What are the key features of Wolf-Hirschhorn syndrome?

Wolf-Hirschhorn syndrome is caused by a deletion of chromosome 4p. Symptoms include seizures, skeletal abnormalities, congenital heart defects, a spectrum of intellectual and developmental delays, and facial abnormalities.

What causes Prader-Willi syndrome?

Prader-Willi syndrome is due to a deletion of the paternal chromosome 15q11-13, which includes the SNRPN gene. It manifests as an eating disorder, developmental delay, hypotonia, hypogonadism, and distinctive facial features.

What are the characteristics of Angelman syndrome?

Angelman syndrome is caused by a deletion of the maternal chromosome 15q11-13, including the UBE3A gene. Symptoms include unprovoked laughing and smiling, jerky uncoordinated movements, lack of speech, hypotonia, and severe developmental delay.

What are inversions in chromosomes?

Inversions can be pericentric (involving the centromere) or paracentric (not involving the centromere). They are usually balanced and do not cause clinical problems in carriers. Inversions typically result in a change in the banding pattern of the chromosome and can be identified by karyotype analysis.

What are ring chromosomes?

A ring chromosome forms when a chromosome loses genetic material at its terminal portions, with the ends fusing to form a ring-like structure.

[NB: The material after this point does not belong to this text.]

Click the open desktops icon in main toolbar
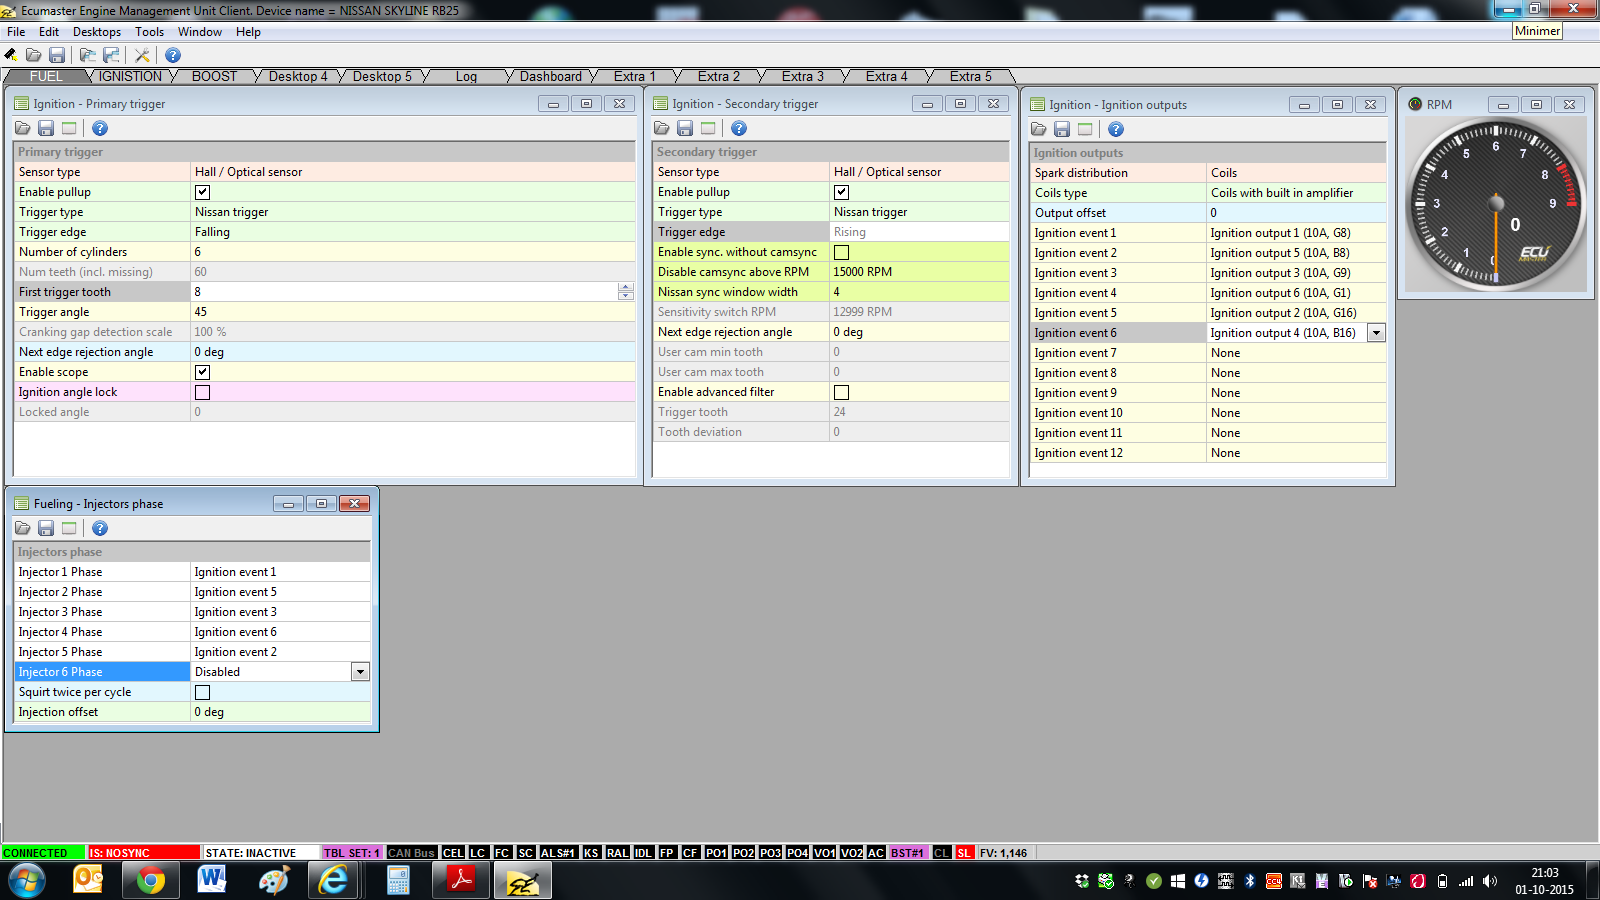 88,55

What is uniparental disomy?

Uniparental disomy is the inheritance of both chromosomes from the same parent, for example, chromosomes 15 as seen in Prader-Willi and Angelman syndromes. It may occur via a trisomy rescue mechanism, where non-disjunction during gamete formation results in a trisomic fertilization, and the zygote corrects this by ejecting one of the excess chromosomes. It can also happen if a fertilized embryo is monosomic, resulting in a single chromosome being duplicated to recreate the diploid state.

What are isochromosomes?

Isochromosomes occur when there is a loss of one arm of a chromosome and a duplication of the other arm. For instance, in females with Turner Syndrome, the long arms of the X-chromosome join to form an isochromosome. This typically results in chromosomal and gene dosage imbalance, and isochromosomes of autosomes are usually lethal, although they may be tolerated if present in a mosaic form.

What is Karyotype analysis?

Karyotype analysis is a cytogenetic test analyzed by microscopy that identifies relatively large chromosomal alterations. The banding pattern must be altered to detect deletions, duplications, inversions, translocations, and other abnormalities. It can typically visualize deletions larger than 5 Mb, while smaller deletions that are not visible are known as microdeletions.

What is FISH (Fluorescence In Situ Hybridization)?

FISH uses large probes (0.1 Mb or bigger) to detect chromosomal aberrations, including deletions, translocations, and gene amplifications, which is significant in cancer characterization. FISH provides a higher resolution than G-banded karyotypes, allowing for the detection of many microdeletions as long as they are larger than the probe being used.

What is Microarray CGH (Comparative Genomic Hybridization)?

Microarray CGH involves mixing patient DNA with normal control DNA, both labeled with different fluorescent dyes. This high-density method uses nearly a million probes, allowing for the detection of deletion or duplication mutations at a resolution far greater than conventional karyotype analysis. Each spot on the array corresponds to a specific position in the genome, enabling comprehensive analysis of chromosomal variations.